- Provided passage
##############################
Has any of you been on a big great trip and suffered from horrendous melancholy for weeks and weeks?
I have. I am still experiencing terrible blues: I miss Israel so much! If you've been around me at all, this isn't much of a surprise.
When people ask me how Israel was, I can feel my face light up as I answer "Awesome".( I'm not sure it does for real, maybe it doesn't but I feel it happening).
I do things which remind me of those two crazy amazing months: I chop my salad really small, I eat tahini, I (try, especially in the last week, to) get up every morning with a big smile, I keep a diary, I read, I keep up to date with the news, I listen to Israeli music, I take interest in the people around me.
However, there are so many things I stopped doing: I don't use Hebrew sentences any more, I don't fight with moovit to get a bus, I wear socks and actually match my outfits, I go to bed early, I crave cake, I don't scream "WHAT?!" when I'm surprised because it's considered a bit rude. I always carry an umbrella and not sunscreen in my bag.
All in all, I really really miss it: I miss the simplicity of life in the kibbutz and the hazed beauty of Israeli sunsets. I miss the directness of people and their utter crude sincerity, which was almost too direct at times.
It will get better as time goes by. Hospital placement really helps because I'm constantly busy doing something I love. Also, to treat the blues, I have decided to write some of my weekend adventures around Israel!
##############################
- Data listing
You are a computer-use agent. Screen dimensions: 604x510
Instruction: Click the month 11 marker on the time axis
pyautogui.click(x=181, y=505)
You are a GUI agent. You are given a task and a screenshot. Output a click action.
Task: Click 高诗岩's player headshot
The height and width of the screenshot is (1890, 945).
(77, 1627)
##############################
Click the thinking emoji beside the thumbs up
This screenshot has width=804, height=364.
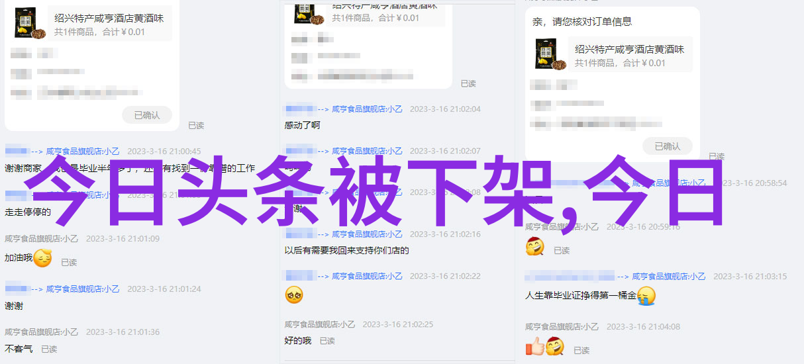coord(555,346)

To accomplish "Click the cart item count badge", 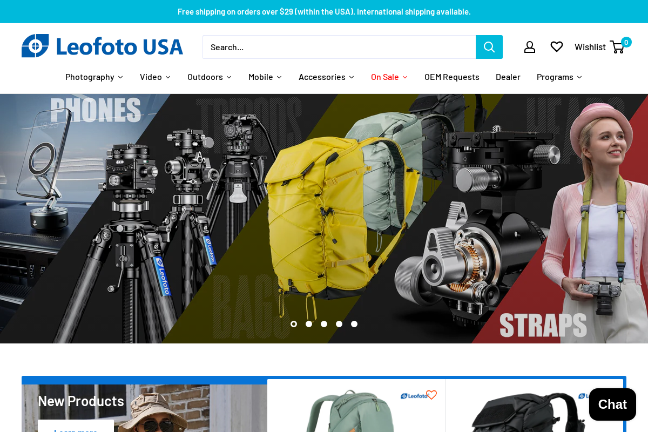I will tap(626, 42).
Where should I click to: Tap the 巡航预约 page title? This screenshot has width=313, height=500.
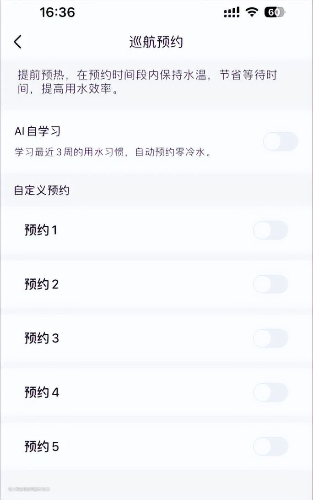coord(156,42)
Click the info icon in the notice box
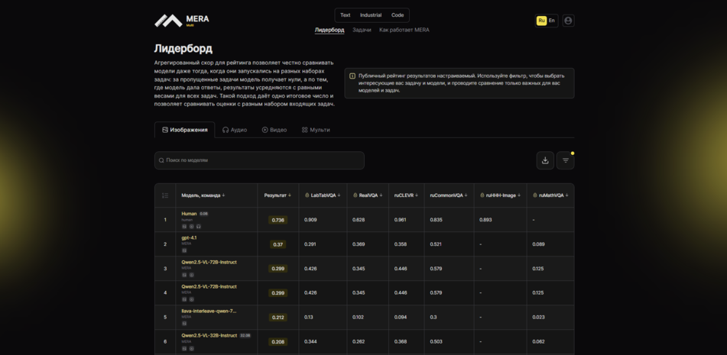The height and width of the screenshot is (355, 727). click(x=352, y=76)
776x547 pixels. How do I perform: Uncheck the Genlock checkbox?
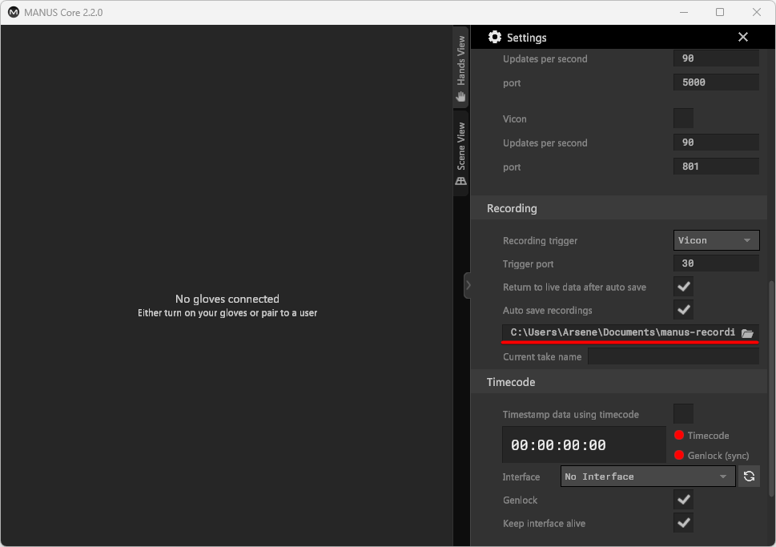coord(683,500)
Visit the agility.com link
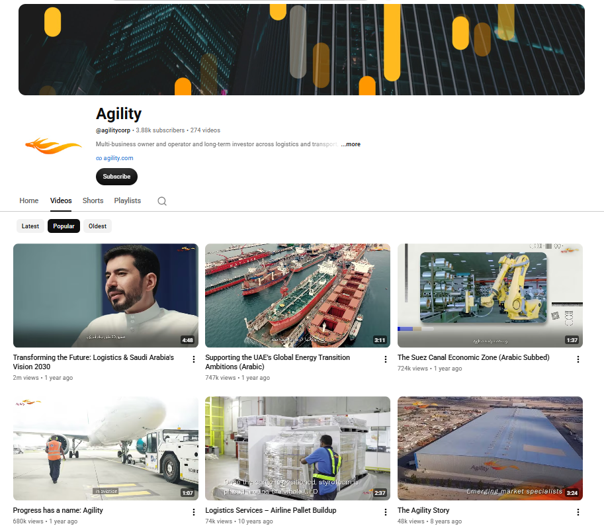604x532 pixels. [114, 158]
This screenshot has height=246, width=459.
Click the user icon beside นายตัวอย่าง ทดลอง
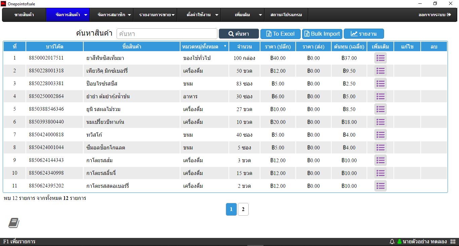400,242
##############################
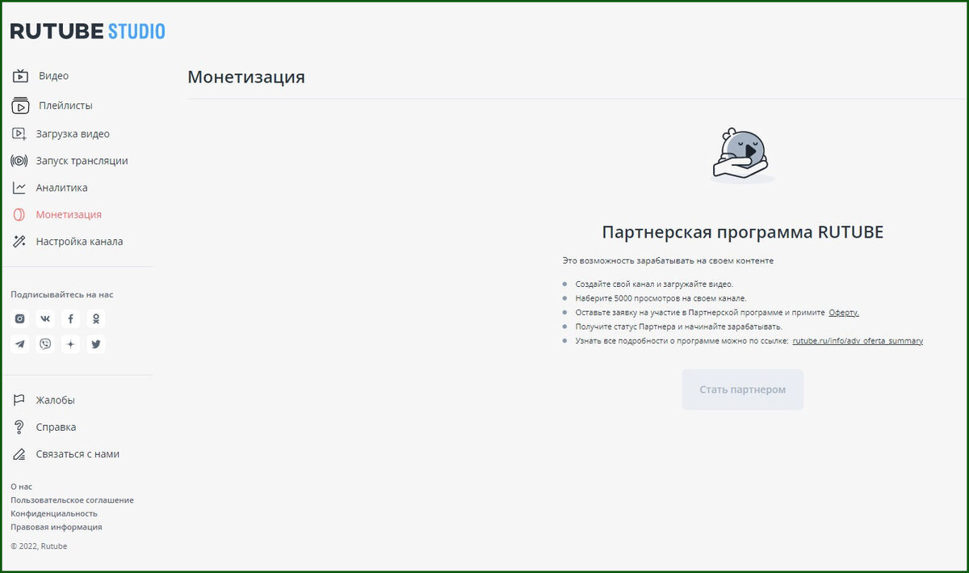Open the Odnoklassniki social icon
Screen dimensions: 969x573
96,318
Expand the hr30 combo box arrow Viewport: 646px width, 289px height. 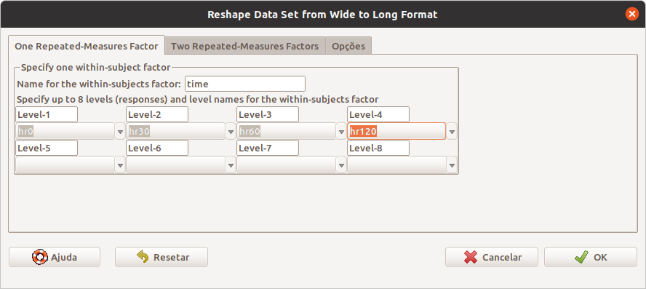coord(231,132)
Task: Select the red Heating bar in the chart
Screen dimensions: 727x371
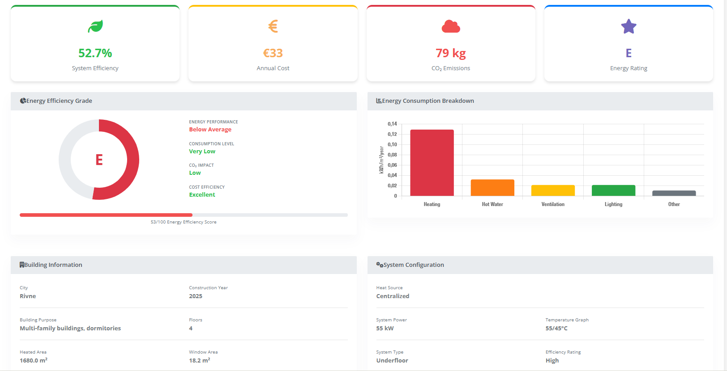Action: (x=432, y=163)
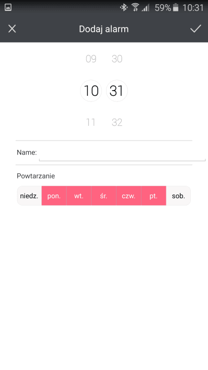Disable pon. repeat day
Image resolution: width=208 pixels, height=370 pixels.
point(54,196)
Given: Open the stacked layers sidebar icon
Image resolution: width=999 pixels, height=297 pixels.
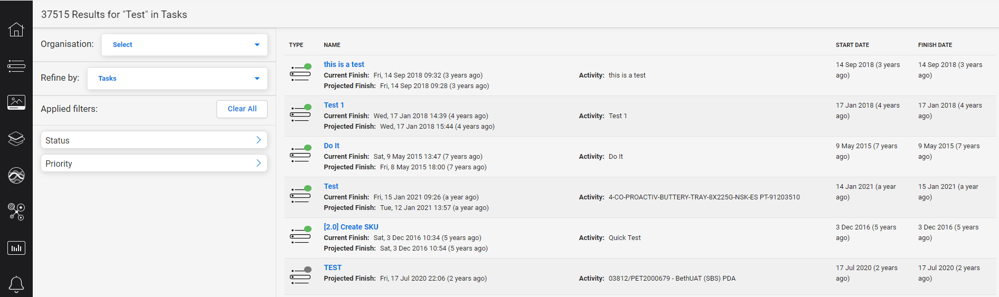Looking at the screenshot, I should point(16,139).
##############################
- Activity
In the post about missing Israel:
(a) How long did the time in Israel last?
(b) What does the writer now always carry in their bag instead of sunscreen?
(c) What does the writer say really helps because it keeps them constantly busy?

- Written response
(a) Two months.
(b) An umbrella.
(c) Hospital placement.